Write the degree of each of the following polynomials:
(i) $ 5 x^{3}+4 x^{2}+7 x $
(ii) $ 4-y^{2} $
(iii) $ 5 t-\sqrt{7} $
(iv) 3
To do:
We have to write the degree of each of the given polynomials.
Solution:
Degree of a polynomial:
A polynomial's degree is the highest or the greatest power of a variable in a polynomial.
Therefore,
(i) In $5 x^{3}+4 x^{2}+7 x^1$, the term $5x^3$ has a variable of power $3$, the term $4x^2$ has a variable of power $2$ and the term $7x^1$ has a variable of power $1$.
Therefore, the degree of the given polynomial is $3$.
(ii) In $4-y^{2}$, the term $4$ has a variable of power $0$ and the term $-y^2$ has a variable of power $2$.

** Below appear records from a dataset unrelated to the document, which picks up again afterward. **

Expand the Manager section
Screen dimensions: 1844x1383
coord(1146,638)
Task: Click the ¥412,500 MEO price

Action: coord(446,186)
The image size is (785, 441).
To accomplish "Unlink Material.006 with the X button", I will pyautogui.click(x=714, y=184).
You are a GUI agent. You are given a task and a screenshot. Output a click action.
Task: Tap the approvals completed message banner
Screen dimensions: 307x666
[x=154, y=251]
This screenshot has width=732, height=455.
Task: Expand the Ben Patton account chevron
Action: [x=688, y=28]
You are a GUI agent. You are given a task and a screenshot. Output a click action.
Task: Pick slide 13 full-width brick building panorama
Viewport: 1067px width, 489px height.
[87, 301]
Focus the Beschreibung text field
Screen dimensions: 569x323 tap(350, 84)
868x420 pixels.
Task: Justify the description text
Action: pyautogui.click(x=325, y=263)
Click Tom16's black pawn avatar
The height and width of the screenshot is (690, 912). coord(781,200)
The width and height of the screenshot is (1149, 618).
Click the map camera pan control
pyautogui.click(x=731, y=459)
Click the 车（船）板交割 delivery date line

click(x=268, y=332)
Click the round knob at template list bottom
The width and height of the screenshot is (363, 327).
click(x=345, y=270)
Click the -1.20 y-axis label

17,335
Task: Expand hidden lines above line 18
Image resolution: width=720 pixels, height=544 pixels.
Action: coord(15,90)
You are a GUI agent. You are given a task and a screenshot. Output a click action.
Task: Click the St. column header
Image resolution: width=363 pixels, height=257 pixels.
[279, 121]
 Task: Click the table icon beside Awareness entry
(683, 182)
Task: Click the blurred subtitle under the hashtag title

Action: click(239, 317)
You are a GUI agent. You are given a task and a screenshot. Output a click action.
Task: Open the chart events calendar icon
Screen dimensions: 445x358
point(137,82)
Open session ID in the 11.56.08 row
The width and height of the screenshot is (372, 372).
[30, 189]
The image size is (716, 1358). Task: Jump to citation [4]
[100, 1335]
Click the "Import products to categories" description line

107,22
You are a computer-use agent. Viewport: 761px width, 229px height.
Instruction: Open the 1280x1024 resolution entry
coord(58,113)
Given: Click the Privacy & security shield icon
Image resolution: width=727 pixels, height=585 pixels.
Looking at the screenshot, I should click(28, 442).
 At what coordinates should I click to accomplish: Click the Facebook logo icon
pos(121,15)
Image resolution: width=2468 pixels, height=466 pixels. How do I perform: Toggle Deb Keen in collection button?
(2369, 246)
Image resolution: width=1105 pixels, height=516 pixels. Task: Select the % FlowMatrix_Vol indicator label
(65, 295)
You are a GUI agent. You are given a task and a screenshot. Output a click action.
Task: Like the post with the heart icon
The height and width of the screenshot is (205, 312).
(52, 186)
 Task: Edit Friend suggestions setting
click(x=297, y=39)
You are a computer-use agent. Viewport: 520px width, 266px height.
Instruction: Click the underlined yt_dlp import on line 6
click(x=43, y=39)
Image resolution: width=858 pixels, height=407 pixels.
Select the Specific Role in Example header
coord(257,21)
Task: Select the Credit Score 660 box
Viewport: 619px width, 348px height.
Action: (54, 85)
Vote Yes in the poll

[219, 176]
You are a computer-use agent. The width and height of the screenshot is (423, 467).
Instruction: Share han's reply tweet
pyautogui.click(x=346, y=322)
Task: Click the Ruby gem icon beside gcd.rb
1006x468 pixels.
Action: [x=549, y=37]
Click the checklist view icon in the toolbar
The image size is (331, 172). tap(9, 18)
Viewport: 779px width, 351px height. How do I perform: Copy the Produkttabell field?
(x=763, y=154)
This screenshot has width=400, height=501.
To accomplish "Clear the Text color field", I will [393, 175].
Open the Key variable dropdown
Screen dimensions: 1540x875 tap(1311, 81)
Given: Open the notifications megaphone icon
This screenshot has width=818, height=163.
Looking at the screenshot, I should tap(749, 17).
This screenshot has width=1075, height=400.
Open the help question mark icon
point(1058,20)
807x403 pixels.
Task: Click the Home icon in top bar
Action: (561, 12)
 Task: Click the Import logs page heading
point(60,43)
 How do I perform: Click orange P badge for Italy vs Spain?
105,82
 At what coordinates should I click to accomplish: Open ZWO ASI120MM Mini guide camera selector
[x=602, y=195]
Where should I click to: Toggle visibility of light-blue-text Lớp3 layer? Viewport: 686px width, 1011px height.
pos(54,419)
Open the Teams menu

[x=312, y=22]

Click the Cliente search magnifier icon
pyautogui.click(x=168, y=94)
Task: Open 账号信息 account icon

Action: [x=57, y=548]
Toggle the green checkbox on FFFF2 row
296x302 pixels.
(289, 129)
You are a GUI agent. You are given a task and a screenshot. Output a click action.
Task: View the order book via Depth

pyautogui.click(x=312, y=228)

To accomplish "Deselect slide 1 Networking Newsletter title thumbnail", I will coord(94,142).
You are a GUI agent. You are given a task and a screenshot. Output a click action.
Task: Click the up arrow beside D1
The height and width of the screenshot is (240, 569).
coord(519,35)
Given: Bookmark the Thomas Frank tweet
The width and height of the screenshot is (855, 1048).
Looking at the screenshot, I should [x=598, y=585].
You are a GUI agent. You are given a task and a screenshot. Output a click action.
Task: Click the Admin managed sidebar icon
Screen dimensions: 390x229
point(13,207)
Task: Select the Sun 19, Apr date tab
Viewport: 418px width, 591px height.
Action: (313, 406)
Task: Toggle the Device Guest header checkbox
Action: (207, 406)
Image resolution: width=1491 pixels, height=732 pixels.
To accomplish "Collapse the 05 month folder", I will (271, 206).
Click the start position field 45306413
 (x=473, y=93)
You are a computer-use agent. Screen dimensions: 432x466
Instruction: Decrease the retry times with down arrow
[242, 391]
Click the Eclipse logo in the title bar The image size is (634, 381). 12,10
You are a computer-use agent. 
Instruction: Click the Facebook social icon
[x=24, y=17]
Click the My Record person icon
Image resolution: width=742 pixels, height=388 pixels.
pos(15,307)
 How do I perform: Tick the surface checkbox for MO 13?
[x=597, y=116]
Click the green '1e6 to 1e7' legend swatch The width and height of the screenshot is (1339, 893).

Therefore, the degree of the given polynomial is $2$.
(iii) In $5 t-\sqrt{7}$, the term $5t^1$ has a variable of power $1$ and the term $-\sqrt7$ has a variable of power $0$.
Therefore, the degree of the given polynomial is $1$.
(iv) In $0=0\times x^0=0x^0$, the term $0x^0$ has a variable of power $0$.
Therefore, the degree of the given polynomial is $0$.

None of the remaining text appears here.